A person does not need to know the identity of all of the co-conspirators in order to be convicted of criminal conspiracy. Also, if a person conspires to commit a number of crimes, he is guilty of only one conspiracy so long as such multiple crimes are part of a single criminal episode.
It is an affirmative defense to a charge of conspiracy that the offender, after conspiring to commit a crime, thwarted the success of the conspiracy, under circumstances manifesting a complete and voluntary renunciation of his criminal intent.
Generally, the severity of criminal conspiracy is one step less severe than the crime he or she was conspiring to commit. Thus, conspiracy to commit a class 1 felony is a class 2 felony, conspiracy to commit a class 2 felony is a class 3 felony, conspiracy to commit a class 3 felony is a class 4 felony; conspiracy to commit a class 4 felony is a class 5 felony, and conspiracy to commit a class 5 or 6 felony is a class 6 felony.
Similarly, conspiracy to commit a class 1 misdemeanor is a class 2 misdemeanor. Conspiracy to commit a misdemeanor other than a class 1 misdemeanor is a class 3 misdemeanor. Conspiracy to commit a petty offense is a crime of the same class as the offense itself.

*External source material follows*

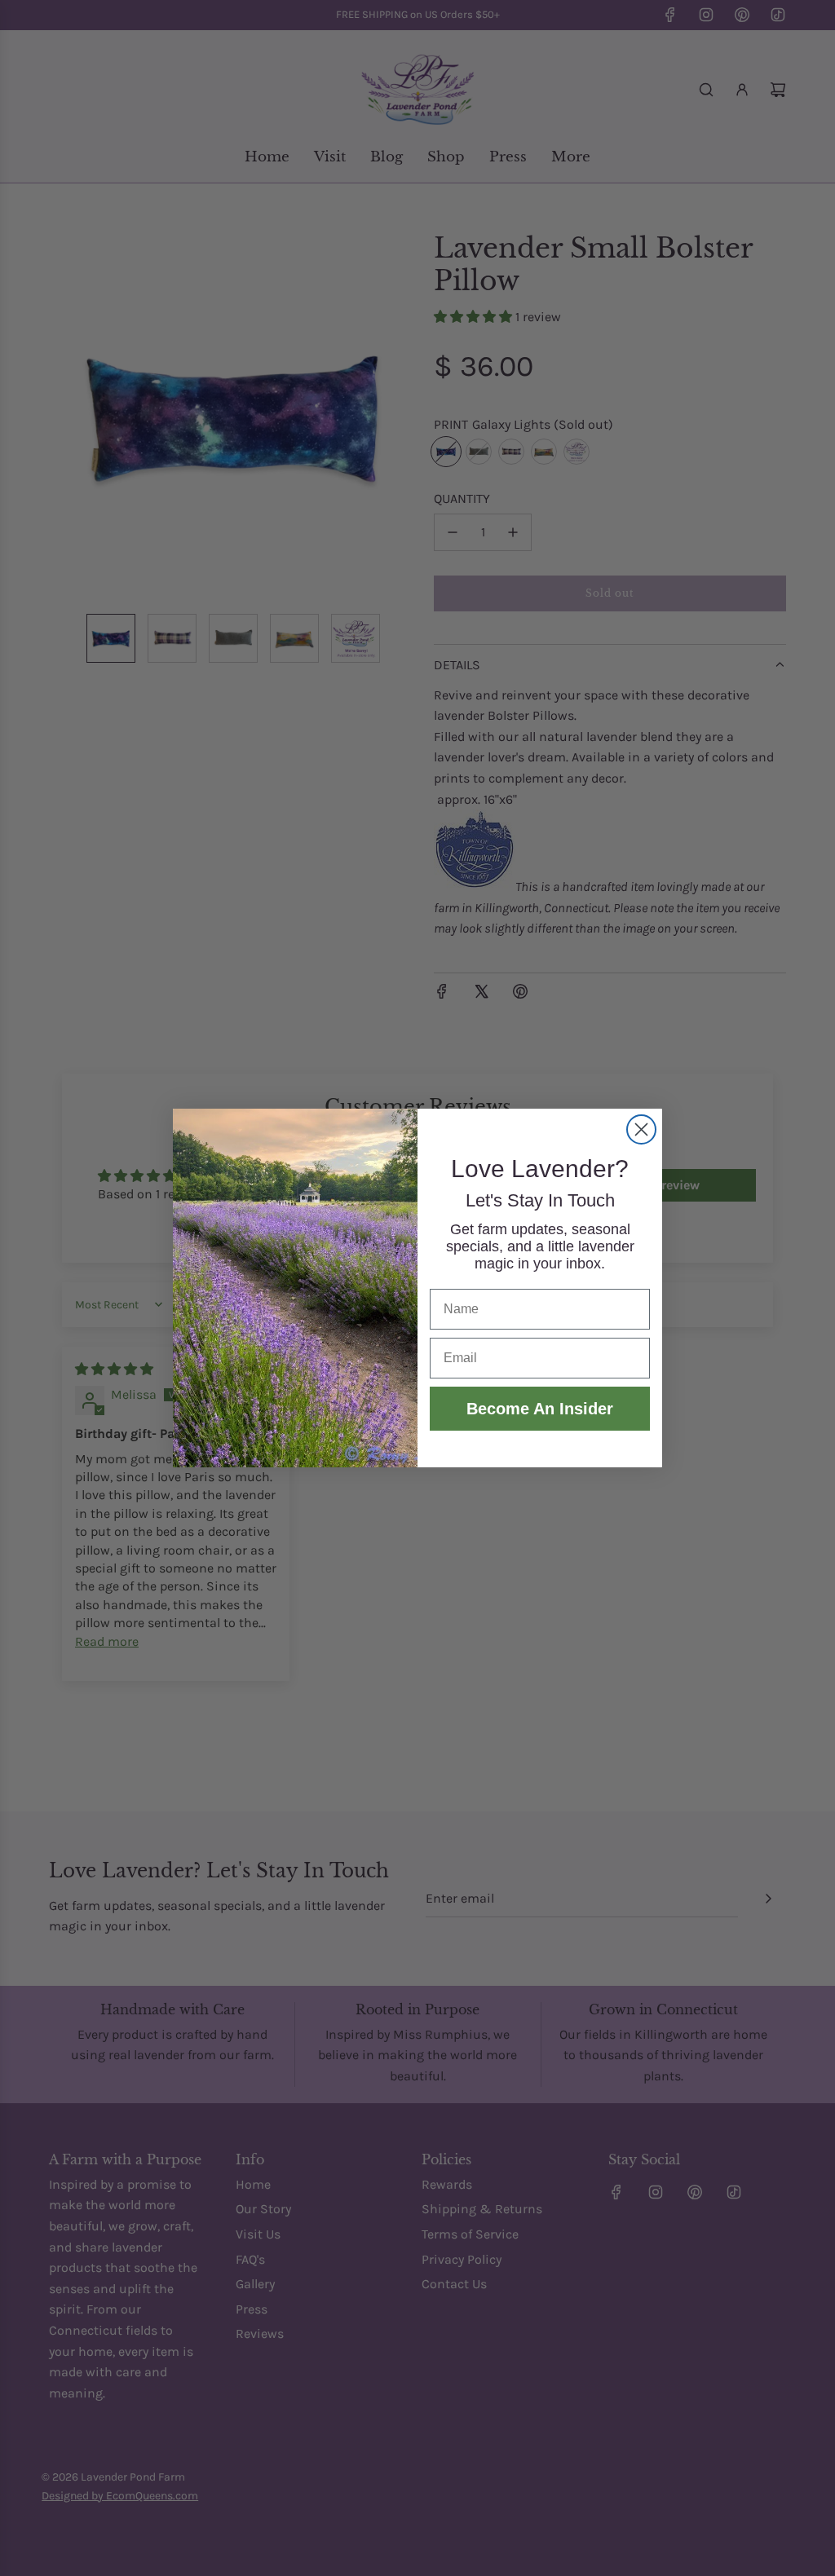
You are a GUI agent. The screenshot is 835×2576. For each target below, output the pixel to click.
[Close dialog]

Criminal conspiracy to commit a violent crime is itself considered a violent crime, and the appropriate sentencing enhancements are applicable. However, if the particular conduct charged to constitute a criminal conspiracy is so inherently unlikely to result or culminate in the commission of a crime that neither that conduct nor the offender presents a public danger warranting the mandated grading of the offense, the court may enter judgment and impose sentence for a crime of a lesser class or, in extreme cases, may dismiss the prosecution.